Data items
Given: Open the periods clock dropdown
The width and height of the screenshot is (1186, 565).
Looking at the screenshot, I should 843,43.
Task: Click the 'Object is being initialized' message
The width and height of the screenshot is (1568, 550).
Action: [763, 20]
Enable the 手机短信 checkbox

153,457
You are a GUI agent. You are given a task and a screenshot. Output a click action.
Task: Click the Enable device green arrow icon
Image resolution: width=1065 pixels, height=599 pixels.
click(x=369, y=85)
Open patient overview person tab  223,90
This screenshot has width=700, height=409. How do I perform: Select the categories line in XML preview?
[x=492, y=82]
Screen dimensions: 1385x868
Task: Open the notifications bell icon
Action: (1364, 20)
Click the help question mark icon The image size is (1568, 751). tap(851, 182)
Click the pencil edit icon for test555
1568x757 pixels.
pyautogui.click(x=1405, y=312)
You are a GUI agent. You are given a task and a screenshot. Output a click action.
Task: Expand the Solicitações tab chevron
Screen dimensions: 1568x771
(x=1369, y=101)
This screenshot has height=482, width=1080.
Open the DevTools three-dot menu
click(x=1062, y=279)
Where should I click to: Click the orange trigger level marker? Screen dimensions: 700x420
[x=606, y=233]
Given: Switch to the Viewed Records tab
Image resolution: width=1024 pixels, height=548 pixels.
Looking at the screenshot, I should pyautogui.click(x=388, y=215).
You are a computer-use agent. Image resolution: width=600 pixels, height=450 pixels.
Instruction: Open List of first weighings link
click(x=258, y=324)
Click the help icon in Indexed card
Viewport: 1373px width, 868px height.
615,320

Short exercise — Lay out every one of the data items above as a Markdown table with the columns "No." and "Entry," numbering each line in order and omitting blank lines.

Complete output —
| No. | Entry |
|---|---|
| 1 | Given: Open the periods clock dropdown |
| 2 | The width and height of the screenshot is (1186, 565). |
| 3 | Looking at the screenshot, I should 843,43. |
| 4 | Task: Click the 'Object is being initialized' message |
| 5 | The width and height of the screenshot is (1568, 550). |
| 6 | Action: [763, 20] |
| 7 | Enable the 手机短信 checkbox |
| 8 | 153,457 |
| 9 | You are a GUI agent. You are given a task and a screenshot. Output a click action. |
| 10 | Task: Click the Enable device green arrow icon |
| 11 | Image resolution: width=1065 pixels, height=599 pixels. |
| 12 | click(x=369, y=85) |
| 13 | Open patient overview person tab  223,90 |
| 14 | This screenshot has width=700, height=409. How do I perform: Select the categories line in XML preview? |
| 15 | [x=492, y=82] |
| 16 | Screen dimensions: 1385x868 |
| 17 | Task: Open the notifications bell icon |
| 18 | Action: (1364, 20) |
| 19 | Click the help question mark icon The image size is (1568, 751). tap(851, 182) |
| 20 | Click the pencil edit icon for test555 |
| 21 | 1568x757 pixels. |
| 22 | pyautogui.click(x=1405, y=312) |
| 23 | You are a GUI agent. You are given a task and a screenshot. Output a click action. |
| 24 | Task: Expand the Solicitações tab chevron |
| 25 | Screen dimensions: 1568x771 |
| 26 | (x=1369, y=101) |
| 27 | This screenshot has height=482, width=1080. |
| 28 | Open the DevTools three-dot menu |
| 29 | click(x=1062, y=279) |
| 30 | Where should I click to: Click the orange trigger level marker? Screen dimensions: 700x420 |
| 31 | [x=606, y=233] |
| 32 | Given: Switch to the Viewed Records tab |
| 33 | Image resolution: width=1024 pixels, height=548 pixels. |
| 34 | Looking at the screenshot, I should pyautogui.click(x=388, y=215). |
| 35 | You are a computer-use agent. Image resolution: width=600 pixels, height=450 pixels. |
| 36 | Instruction: Open List of first weighings link |
| 37 | click(x=258, y=324) |
| 38 | Click the help icon in Indexed card |
| 39 | Viewport: 1373px width, 868px height. |
| 40 | 615,320 |